- Your objective
Output all of the data below unchanged, reproducing every line in its original order.

───── Extracted material

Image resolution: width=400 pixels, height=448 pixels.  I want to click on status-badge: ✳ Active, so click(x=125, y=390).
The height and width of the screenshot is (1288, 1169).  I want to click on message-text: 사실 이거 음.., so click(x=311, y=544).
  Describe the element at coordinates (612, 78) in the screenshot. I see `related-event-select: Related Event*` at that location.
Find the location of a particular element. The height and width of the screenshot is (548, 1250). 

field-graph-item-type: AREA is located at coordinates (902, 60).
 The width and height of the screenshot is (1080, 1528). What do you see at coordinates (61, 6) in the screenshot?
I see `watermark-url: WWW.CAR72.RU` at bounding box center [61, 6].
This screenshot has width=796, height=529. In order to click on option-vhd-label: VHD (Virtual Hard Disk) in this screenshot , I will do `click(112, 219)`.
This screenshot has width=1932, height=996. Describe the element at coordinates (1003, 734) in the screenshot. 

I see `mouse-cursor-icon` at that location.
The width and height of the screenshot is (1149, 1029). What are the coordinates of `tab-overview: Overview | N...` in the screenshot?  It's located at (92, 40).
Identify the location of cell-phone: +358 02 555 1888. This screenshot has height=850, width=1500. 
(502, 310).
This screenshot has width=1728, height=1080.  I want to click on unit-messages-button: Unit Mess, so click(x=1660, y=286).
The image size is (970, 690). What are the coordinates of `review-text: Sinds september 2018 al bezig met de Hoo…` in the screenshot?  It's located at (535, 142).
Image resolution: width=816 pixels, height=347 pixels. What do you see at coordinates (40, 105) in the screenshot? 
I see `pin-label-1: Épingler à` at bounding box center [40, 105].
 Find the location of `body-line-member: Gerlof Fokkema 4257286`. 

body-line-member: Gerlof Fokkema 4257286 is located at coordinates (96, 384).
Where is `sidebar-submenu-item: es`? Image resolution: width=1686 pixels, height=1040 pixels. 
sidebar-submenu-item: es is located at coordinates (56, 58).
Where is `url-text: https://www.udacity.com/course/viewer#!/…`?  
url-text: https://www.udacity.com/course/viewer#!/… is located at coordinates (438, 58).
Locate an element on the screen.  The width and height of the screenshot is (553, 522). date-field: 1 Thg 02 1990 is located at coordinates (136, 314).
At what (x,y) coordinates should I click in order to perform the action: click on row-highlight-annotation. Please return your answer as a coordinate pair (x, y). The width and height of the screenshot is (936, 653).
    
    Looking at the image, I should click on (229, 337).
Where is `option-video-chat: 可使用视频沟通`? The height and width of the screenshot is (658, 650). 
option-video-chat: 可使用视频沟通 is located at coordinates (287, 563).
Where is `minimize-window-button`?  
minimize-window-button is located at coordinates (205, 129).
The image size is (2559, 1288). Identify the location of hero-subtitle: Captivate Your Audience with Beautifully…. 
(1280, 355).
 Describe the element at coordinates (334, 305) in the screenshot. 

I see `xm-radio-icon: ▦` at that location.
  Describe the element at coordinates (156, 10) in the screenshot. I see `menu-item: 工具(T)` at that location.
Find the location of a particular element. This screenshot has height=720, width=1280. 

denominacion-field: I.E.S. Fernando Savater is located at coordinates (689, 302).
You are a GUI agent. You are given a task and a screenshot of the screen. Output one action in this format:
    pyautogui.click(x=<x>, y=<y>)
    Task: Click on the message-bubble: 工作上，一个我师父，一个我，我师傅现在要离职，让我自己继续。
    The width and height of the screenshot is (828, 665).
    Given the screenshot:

──────────

- Task result
Image resolution: width=400 pixels, height=448 pixels.  I want to click on status-badge: ✳ Active, so click(x=125, y=390).
The height and width of the screenshot is (1288, 1169).  I want to click on message-text: 사실 이거 음.., so click(x=311, y=544).
  Describe the element at coordinates (612, 78) in the screenshot. I see `related-event-select: Related Event*` at that location.
Find the location of a particular element. The height and width of the screenshot is (548, 1250). 

field-graph-item-type: AREA is located at coordinates (902, 60).
 The width and height of the screenshot is (1080, 1528). What do you see at coordinates (61, 6) in the screenshot?
I see `watermark-url: WWW.CAR72.RU` at bounding box center [61, 6].
This screenshot has width=796, height=529. In order to click on option-vhd-label: VHD (Virtual Hard Disk) in this screenshot , I will do `click(112, 219)`.
This screenshot has width=1932, height=996. Describe the element at coordinates (1003, 734) in the screenshot. 

I see `mouse-cursor-icon` at that location.
The width and height of the screenshot is (1149, 1029). What are the coordinates of `tab-overview: Overview | N...` in the screenshot?  It's located at (92, 40).
Identify the location of cell-phone: +358 02 555 1888. This screenshot has height=850, width=1500. 
(502, 310).
This screenshot has width=1728, height=1080.  I want to click on unit-messages-button: Unit Mess, so click(x=1660, y=286).
The image size is (970, 690). What are the coordinates of `review-text: Sinds september 2018 al bezig met de Hoo…` in the screenshot?  It's located at (535, 142).
Image resolution: width=816 pixels, height=347 pixels. What do you see at coordinates (40, 105) in the screenshot? 
I see `pin-label-1: Épingler à` at bounding box center [40, 105].
 Find the location of `body-line-member: Gerlof Fokkema 4257286`. 

body-line-member: Gerlof Fokkema 4257286 is located at coordinates (96, 384).
Where is `sidebar-submenu-item: es`? Image resolution: width=1686 pixels, height=1040 pixels. 
sidebar-submenu-item: es is located at coordinates (56, 58).
Where is `url-text: https://www.udacity.com/course/viewer#!/…`?  
url-text: https://www.udacity.com/course/viewer#!/… is located at coordinates (438, 58).
Locate an element on the screen.  The width and height of the screenshot is (553, 522). date-field: 1 Thg 02 1990 is located at coordinates (136, 314).
At what (x,y) coordinates should I click in order to perform the action: click on row-highlight-annotation. Please return your answer as a coordinate pair (x, y). The width and height of the screenshot is (936, 653).
    
    Looking at the image, I should click on (229, 337).
Where is `option-video-chat: 可使用视频沟通`? The height and width of the screenshot is (658, 650). 
option-video-chat: 可使用视频沟通 is located at coordinates (287, 563).
Where is `minimize-window-button`?  
minimize-window-button is located at coordinates (205, 129).
The image size is (2559, 1288). Identify the location of hero-subtitle: Captivate Your Audience with Beautifully…. 
(1280, 355).
 Describe the element at coordinates (334, 305) in the screenshot. 

I see `xm-radio-icon: ▦` at that location.
  Describe the element at coordinates (156, 10) in the screenshot. I see `menu-item: 工具(T)` at that location.
Find the location of a particular element. This screenshot has height=720, width=1280. 

denominacion-field: I.E.S. Fernando Savater is located at coordinates (689, 302).
You are a GUI agent. You are given a task and a screenshot of the screen. Output one action in this format:
    pyautogui.click(x=<x>, y=<y>)
    Task: Click on the message-bubble: 工作上，一个我师父，一个我，我师傅现在要离职，让我自己继续。
    The width and height of the screenshot is (828, 665).
    Given the screenshot:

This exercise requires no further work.